Two attacks on mosques in Christchurch, New Zealand, on 15 March refocused attention on the threat posed by the extreme right wing. The attacks underlined how the internet is aiding this threat by giving the extreme right a means to transcend national borders. The alleged Christchurch assailant, Australian Brenton Tarrant, livestreamed the attack on Facebook. In the aftermath of the attack, the footage quickly appeared on a range of alternative online platforms popular with extreme right-wing supporters and activists, such as the social media networks Gab and Minds, the messaging boards 4chan, 8chan, and Stormfront, and the video-sharing website BitChute.
Characteristics of extreme right-wing online communities and activity (IHS Markit)

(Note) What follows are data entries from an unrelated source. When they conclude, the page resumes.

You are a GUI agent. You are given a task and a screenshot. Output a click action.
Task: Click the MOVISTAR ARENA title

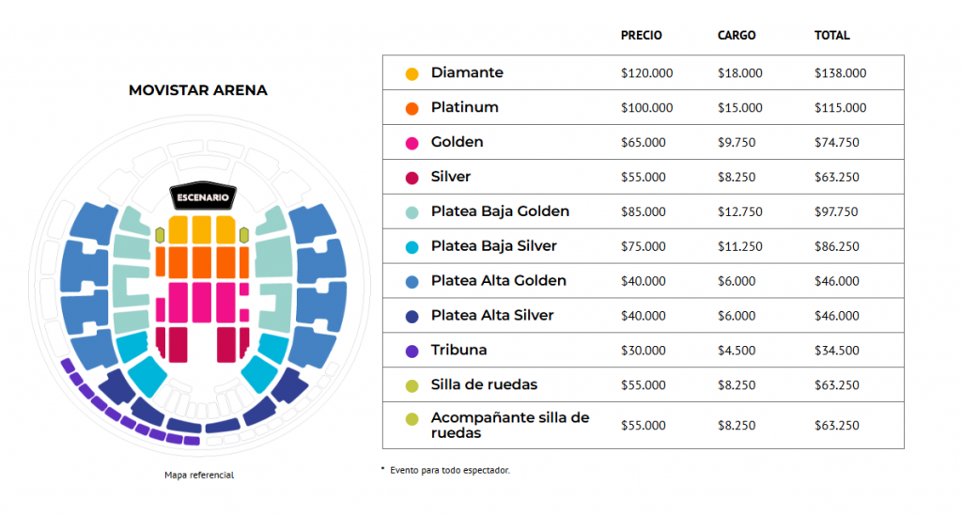point(198,90)
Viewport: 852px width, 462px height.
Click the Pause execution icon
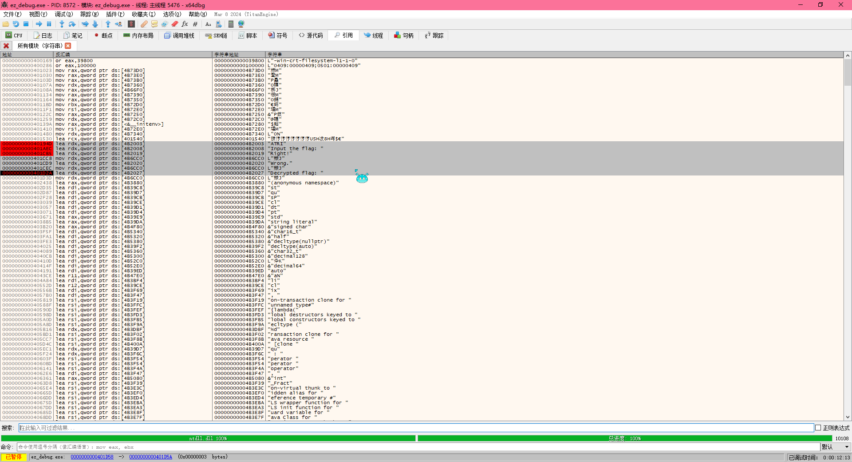49,24
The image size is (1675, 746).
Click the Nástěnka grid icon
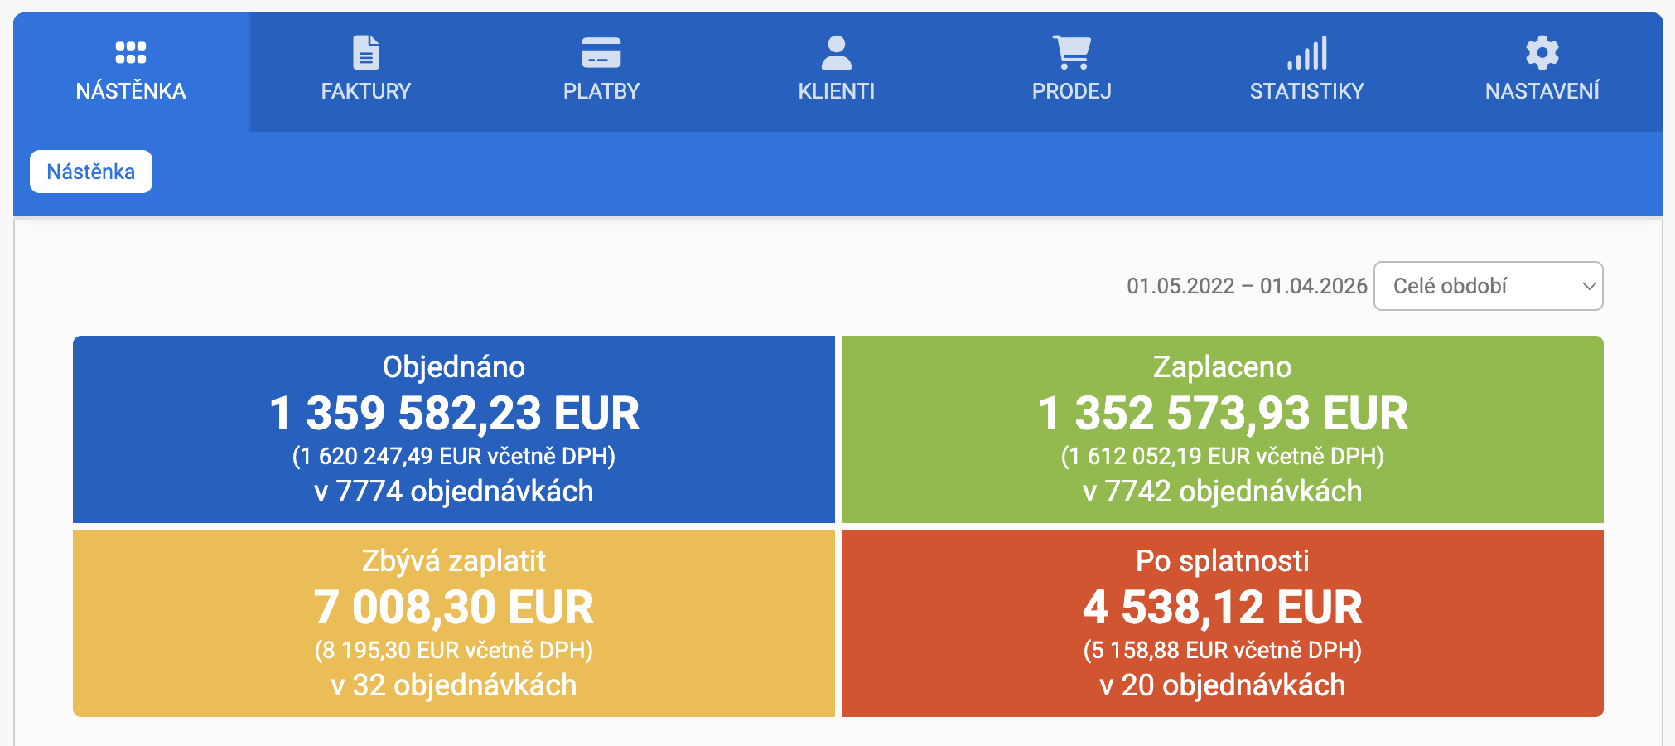[130, 53]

The internet has long been a news-dissemination tool for the extreme right, but open-source research by Jane's shows how they are increasingly using the online space to transnationalise their agenda. The process is not led by any one individual or organisation, but by networks of activists in different countries who use a range of alternative social media platforms and websites to focus on issues that cut across national borders. In some cases, these extremists are linked by their discussion of the same topics, while in others their links are operational.
Monitoring extreme right-wing activity across a range of online platforms, Jane's has identified three narratives of the extreme far right's developing online transnational agenda. First is the counter-Islamist narrative, with extremists in several countries fomenting alarm at what they perceive as the 'Islamisation of the West'. Second is the anti-political establishment narrative, with extreme right-wing activists attempting to use the gilets jaunes ('yellow vests') protests in Europe to advance their agenda. Third is their focus on the US-based Antifa (anti-fascist) movement, for which activists inside and outside the US have a shared hatred.
In terms of extreme right-wing transnational operational links, extremist forum and social media users share skills on how to stay online in the face of security crackdowns, signpost each other to lesser-known parts of the surface web, and appear to mimic each other's use of cryptocurrency to generate funding for their activities.